** start of EXCERPTED DATA **

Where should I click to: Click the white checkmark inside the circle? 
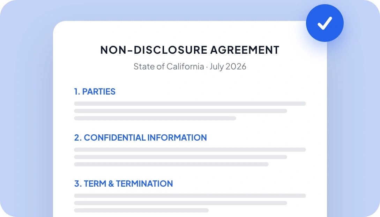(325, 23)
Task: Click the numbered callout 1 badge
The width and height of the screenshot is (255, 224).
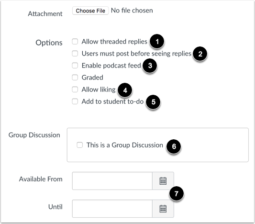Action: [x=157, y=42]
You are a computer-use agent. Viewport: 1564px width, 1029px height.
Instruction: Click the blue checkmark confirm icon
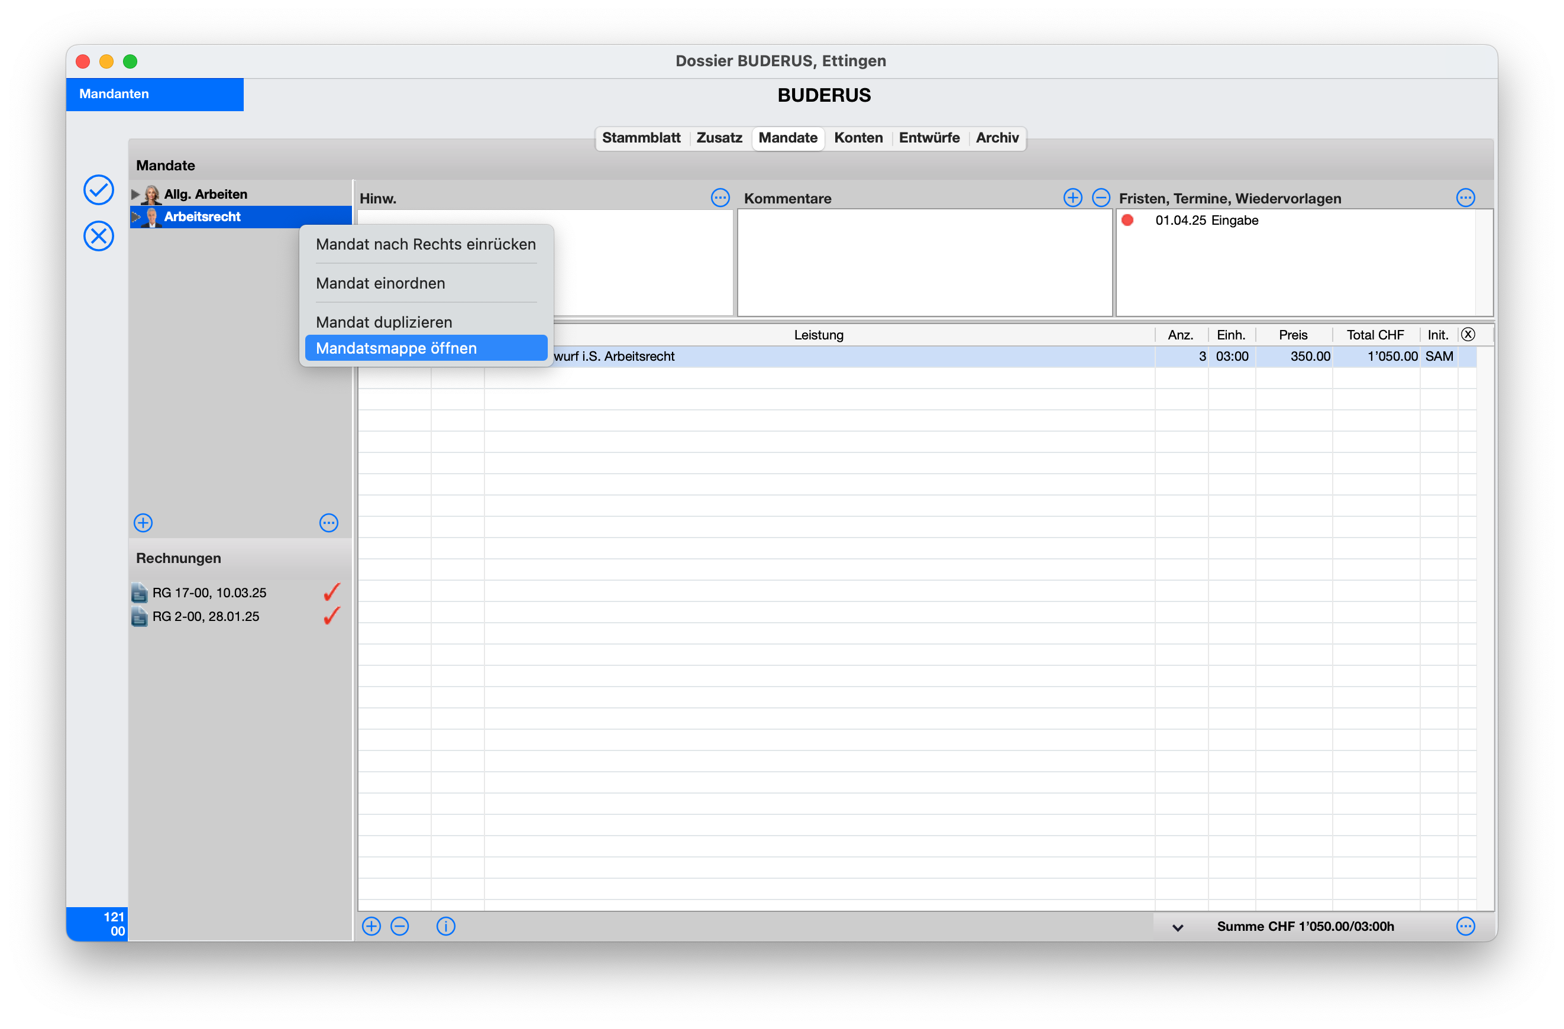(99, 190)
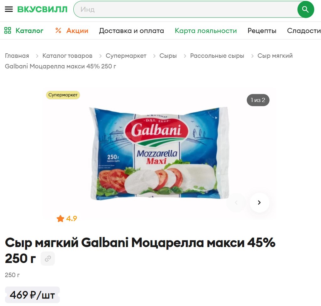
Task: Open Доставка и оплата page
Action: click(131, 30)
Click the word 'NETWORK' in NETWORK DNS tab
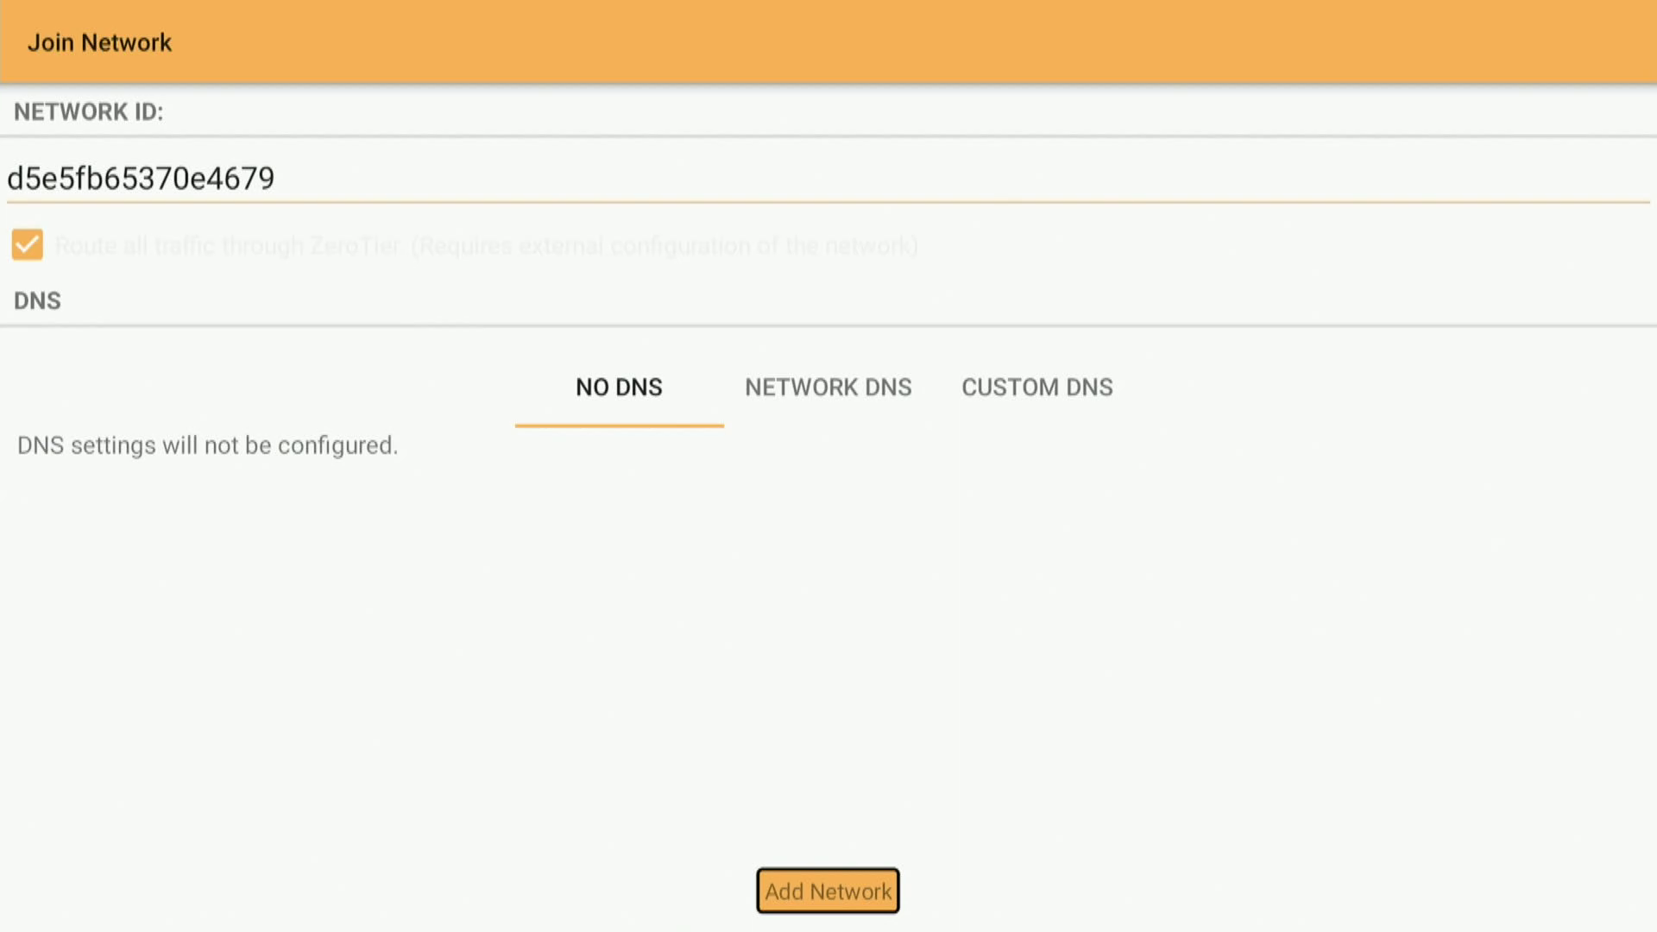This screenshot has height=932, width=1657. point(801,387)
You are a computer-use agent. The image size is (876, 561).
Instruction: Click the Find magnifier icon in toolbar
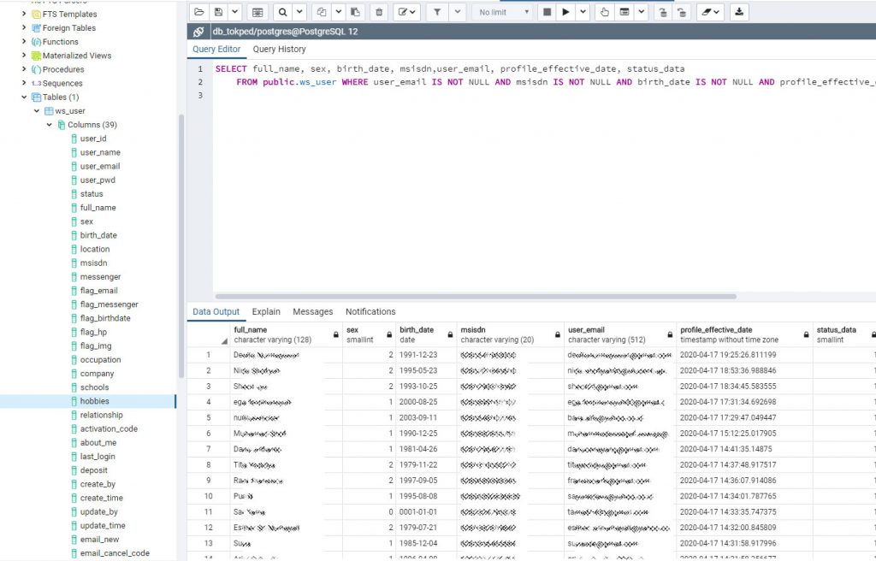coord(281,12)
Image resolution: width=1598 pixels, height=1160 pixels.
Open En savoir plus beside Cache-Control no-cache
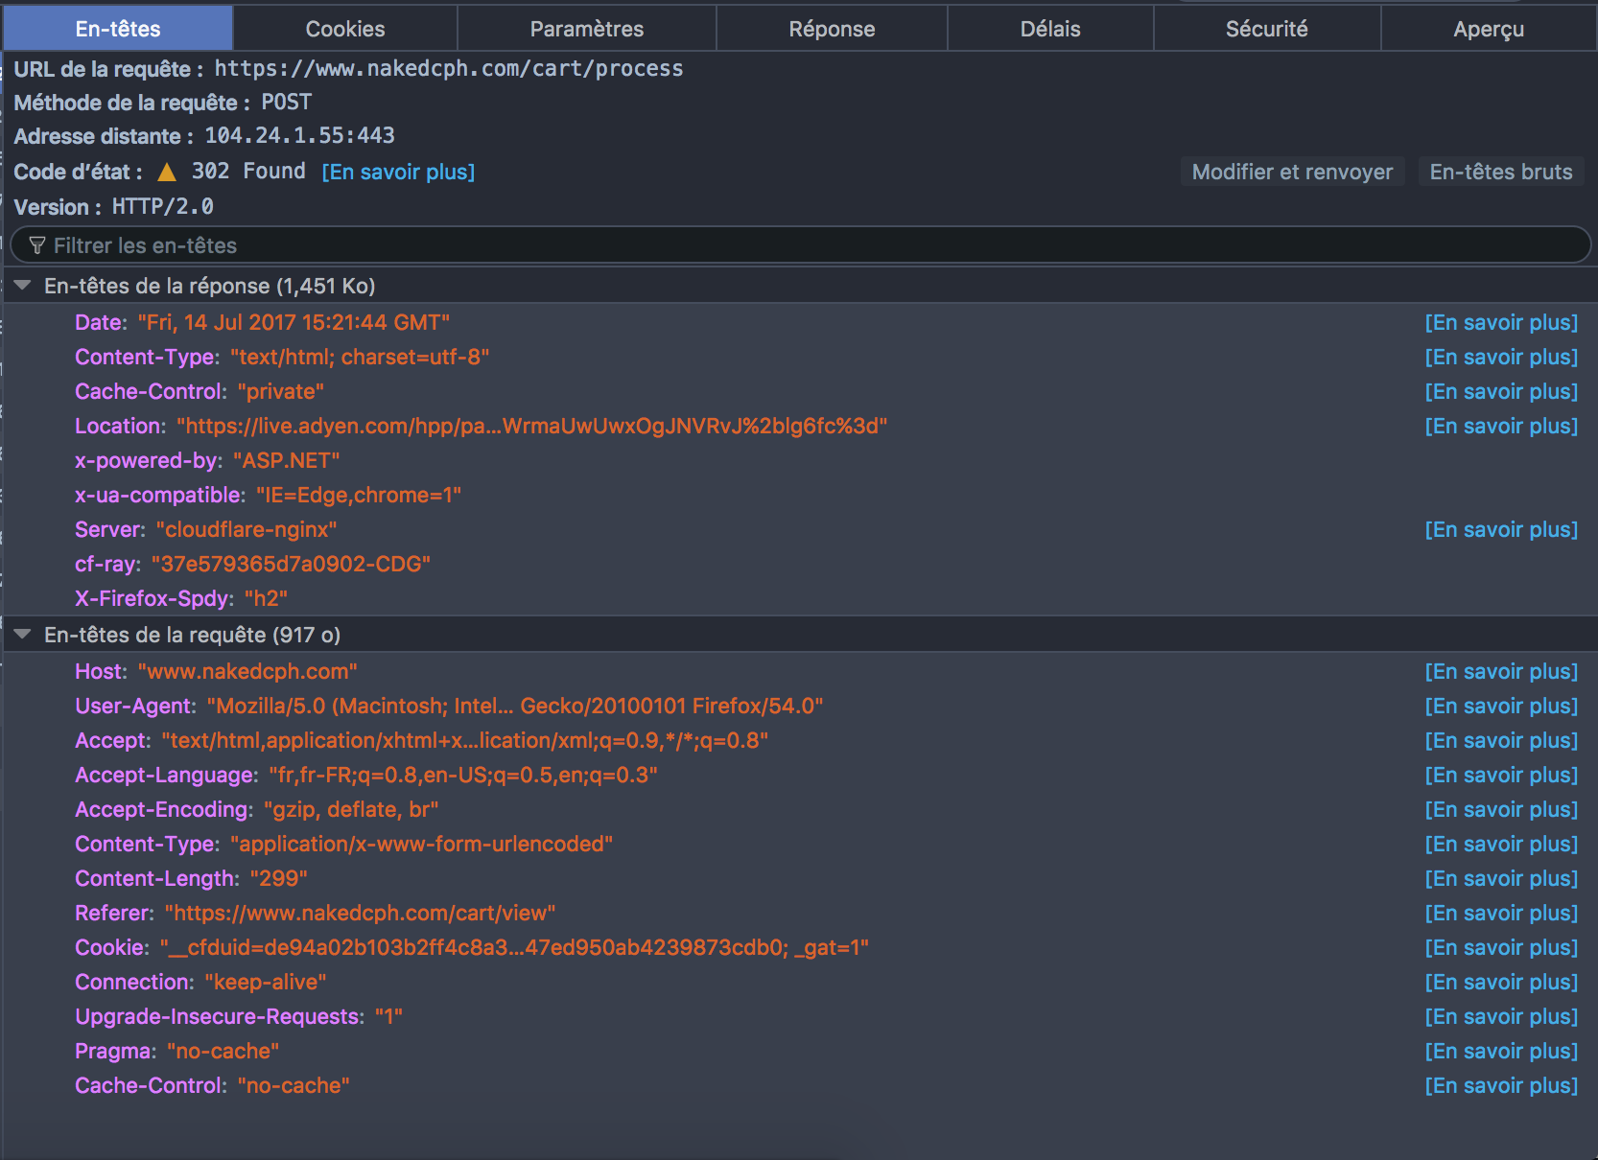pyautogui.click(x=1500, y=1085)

** end of EXCERPTED DATA **

AIM:
Could you output every row above word for word, leaving the pictures out?

TASK OUTPUT:
Where should I click to: Click the white checkmark inside the circle? 
(325, 23)
Task: Click the numbered callout 1 badge
The width and height of the screenshot is (255, 224).
Action: [x=157, y=42]
You are a computer-use agent. Viewport: 1564px width, 1029px height.
Instruction: Click the blue checkmark confirm icon
(99, 190)
Task: Open Доставка и оплата page
Action: click(131, 30)
Click the word 'NETWORK' in NETWORK DNS tab
This screenshot has height=932, width=1657. point(801,387)
You are a computer-use agent. The image size is (876, 561).
Instruction: Click the Find magnifier icon in toolbar
coord(281,12)
Image resolution: width=1598 pixels, height=1160 pixels.
Open En savoir plus beside Cache-Control no-cache
pyautogui.click(x=1500, y=1085)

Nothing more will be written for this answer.